Sacramento, Calif. • Quin Snyder was 25 minutes late to his pregame meeting with the media.
Derrick Favors, not typically a loquacious force of personality anyway, was even more subdued than normal during the team’s locker room availability ahead of Sunday’s game vs. the Kings.
Turns out those two things were likely related.
Word came out about 50 minutes ahead of tipoff for Sunday’s 133-112 victory that Favors, who had started each of the Jazz’s 18 previous games this season, would be coming off the bench for this one, and that Jae Crowder would be starting at the four.
The decision was deemed “a matchup issue.”
In other words — the Kings play fast, and Crowder is perhaps better able to keep up defensively at that position than the 6-foot-10, 250-pound Favors.
The Kings play at a league-fast pace anyway, but have had especially good success doing it against the Jazz. In the teams’ two previous meetings, Sacramento scored 117 points in the season opener on Oct. 17, and then 119 more in their Nov. 21 victory.
Sacramento coach Dave Joerger said before the game that it made perfect sense for his team to try to outrun the Jazz.
“You don’t wanna let Rudy [Gobert] get back there and hunkered into their defense,” he said. “It’s most advantageous for us to run into their defense and not let their defense get set up.”
Joerger also proved accidentally prescient about the lineup change, noting that for all the Jazz’s reputation for playing big, they’re not an especially big team.
“They have three bigs on their roster, and two of them play. That’s it,” he said. “They play with a lot of 6-6 to 6-8 players who are skilled.”
Favors checked into the game for the first time with 6:41 to go in the first quarter — curiously, as the four alongside Gobert, rather than at the five instead of him. Favors wound up playing 24 minutes, scoring 11 points (all in the second half) and grabbing seven rebounds and blocking three shots.
Deep thoughts about deep shots
The Jazz started the season having made an emphasis on not only improving the efficiency of their 3-point attempts, but the volume of them as well.
After a strong start, both of those components tailed off the previous couple games.
In last week’s loss to the Kings, they were just 2 of 15 from deep in the first half, and finished 12 of 39 overall (30.8 percent). On Friday against the Lakers, the team went 4 for 23 from deep (17.4 percent) for the game.

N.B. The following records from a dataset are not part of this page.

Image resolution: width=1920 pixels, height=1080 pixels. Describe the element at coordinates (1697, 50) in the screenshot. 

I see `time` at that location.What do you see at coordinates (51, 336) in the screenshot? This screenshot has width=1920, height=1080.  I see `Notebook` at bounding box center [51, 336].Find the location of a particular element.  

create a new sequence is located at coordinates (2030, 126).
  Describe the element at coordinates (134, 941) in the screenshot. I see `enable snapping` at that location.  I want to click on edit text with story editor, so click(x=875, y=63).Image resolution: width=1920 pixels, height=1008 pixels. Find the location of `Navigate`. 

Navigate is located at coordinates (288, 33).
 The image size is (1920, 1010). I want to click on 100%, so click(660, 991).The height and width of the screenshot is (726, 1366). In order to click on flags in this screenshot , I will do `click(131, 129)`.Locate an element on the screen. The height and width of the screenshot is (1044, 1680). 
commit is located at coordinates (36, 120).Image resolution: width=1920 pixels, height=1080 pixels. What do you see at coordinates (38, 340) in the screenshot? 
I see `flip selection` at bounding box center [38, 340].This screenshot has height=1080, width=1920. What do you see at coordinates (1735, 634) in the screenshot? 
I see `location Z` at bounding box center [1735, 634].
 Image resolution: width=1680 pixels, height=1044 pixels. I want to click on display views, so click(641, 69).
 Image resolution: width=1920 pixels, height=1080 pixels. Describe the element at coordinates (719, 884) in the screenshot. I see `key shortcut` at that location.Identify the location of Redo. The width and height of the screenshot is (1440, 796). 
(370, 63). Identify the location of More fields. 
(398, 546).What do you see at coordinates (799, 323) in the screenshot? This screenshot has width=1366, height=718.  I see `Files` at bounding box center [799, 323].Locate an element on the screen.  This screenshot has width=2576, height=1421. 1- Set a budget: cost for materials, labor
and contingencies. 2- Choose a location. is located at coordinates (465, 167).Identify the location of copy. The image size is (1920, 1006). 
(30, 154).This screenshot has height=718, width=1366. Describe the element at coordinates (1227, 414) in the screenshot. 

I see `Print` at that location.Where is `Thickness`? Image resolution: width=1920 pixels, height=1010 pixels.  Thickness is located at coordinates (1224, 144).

.”I see the stat sheet, I know all too well that we’d like to make more. You can’t quit taking what are good shots because they’re not going in,” Snyder said. “… You have to take what the defense gives you and if you’re open from 3, that’s a good shot. I don’t want any of our players to lose confidence, that that somehow is a shot we need to pass up. You watch the game and watch those possessions where guys don’t take that shot, and rarely do you get a better look than you do if you got an open 3. We just gotta shoot ’em with confidence.”
Georges Niang, who is making 38.5 percent of his 3-pointers this year, said the issue is the team actually being overly altruistic at times.
“I don’t think anybody’s afraid to shoot it, but we have a really unselfish team, and sometimes we’ll turn down good shots and try to get great ones — and sometimes you turn down a good one and don’t get a better one,” Niang said.
The Jazz were just 4 of 14 from deep (28.6 percent) in the first half vs. the Kings, and finished 10 for 30 overall.